I'm not disputing that former Braves pitcher John Rocker is an idiot. Many people should never be set loose in New York City, especially a backwoods hick from the wilds of rural Georgia.
On top of which, the number 7 train from midtown Manhattan to Shea Stadium is a particularly jarring experience for an out-of-towner. It's low-end multiculturalism taken to its ultimate meltdown conclusion, with guys clipping their fingernails and the clippings flying into the take-out Chinese dinner which the next guy is eating on the train. Yuck!
So when Rocker opened his mouth to complain about the teeming masses of humanity that he found to be so offensive he found a willing audience in the carrion-consuming New York sports press, who drew and quartered him and left his stinking carcass out in the sun for Jay Leno and Letterman to pick over for whatever shreds of maggot-ridden catgut that might remain for the amusement of the late night audience.
But uncouth and politically incorrect as those Georgia crackers might be, they are not liars. Rather the opposite. They tell you the truth as they see it, unvarnished by the niceties of polite social intercourse. Ty Cobb was reviled for revealing those same qualities.
Take it for what it's worth. If Dwayne Allman and Dickie Betts of the Allman Brothers were sitting at a table with me and they recounted a story about riding the number 7 train to Shea Stadium, I would accept the basic truthfulness of the narration and then draw my own conclusions.
So when John Rocker, who is already so debased and so degraded, recounts his experiences with steroids and the Major League Baseball establishment, I am prepared to accept it at face value as the raw truth.
And what Rocker is saying is that not only was MLB Commissioner Bud Selig aware that Rocker, A-Rod and everybody else were shooting up, but that MLB actually dispatched a physician to instruct them how to do it.
This doesn't shock me. I have repeatedly asserted that MLB has been complicit in steroids since Day One. What has been shocking to me is the blatant immoral hypocrisy of the league in first hounding Barry Bonds and then persecuting the other stars in an attempt by Selig and the other executives to get the monkey off their backs.
And while we're at it, let's address Pete Rose's exile and banishment from the game. For whatever reason, MLB has long focused on Rose as a scapegoat to expiate their own mortal sins of greed and gluttony.
If Rocker's assertions of MLB complicity are determined to have substance, they throw the whole rationalization for the Mitchell Commission into question.
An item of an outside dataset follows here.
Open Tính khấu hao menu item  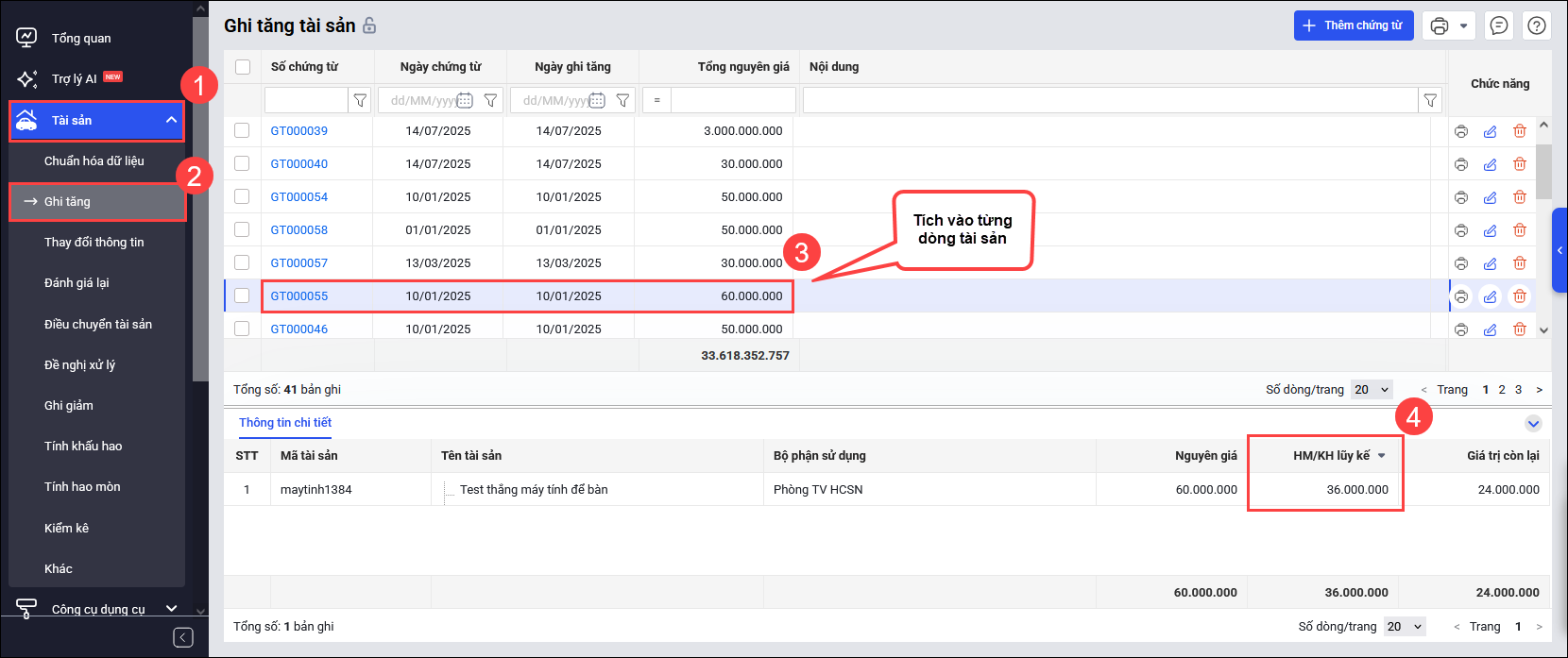click(83, 446)
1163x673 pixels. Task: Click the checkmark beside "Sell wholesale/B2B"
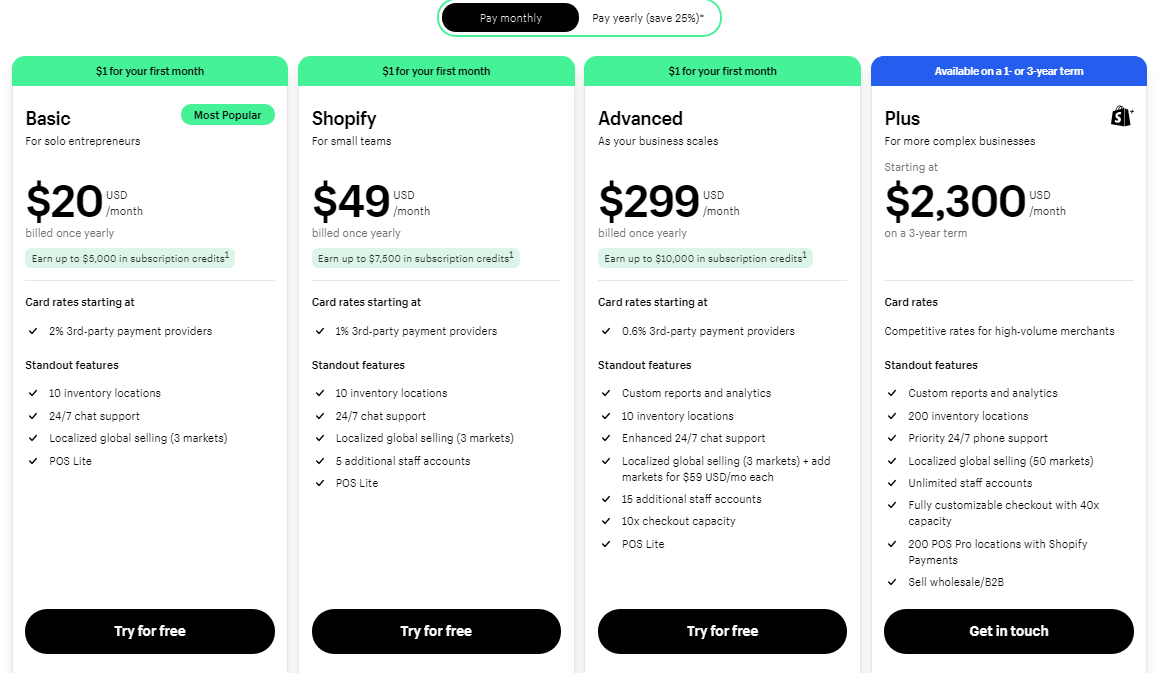click(x=891, y=581)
It's as though Vince MacMahon appointed a blue ribbon commission to investigate steroids in the WWF to throw the spotlight of attention off of himself.
But Selig himself does not bear the exclusive burden of guilt for this witch-hunt. The corrupt U.S. Department of Justice has long acted as his accomplice in the deplorable endeavor to stick the thing on Barry Bonds with the massive, vindictive support of public opinion. And when the crushing weight of persecution became too enormous to focus on just one player they brought in another truckload of designated victims for the delectation of the public at large. As Bush's disgraced Secretary of Defense Donald Rumsfeld once philosophized, "When you have an insoluble problem, create a bigger problem."
If it's established that Selig was complicit in steroids since Day One, Congress will evacuate the investigation to save their own skins, and the full glare of public attention will focus on the practices of MLB. The question will shift to "What did they know and when did they know it?"
Watergate with a baseball cap!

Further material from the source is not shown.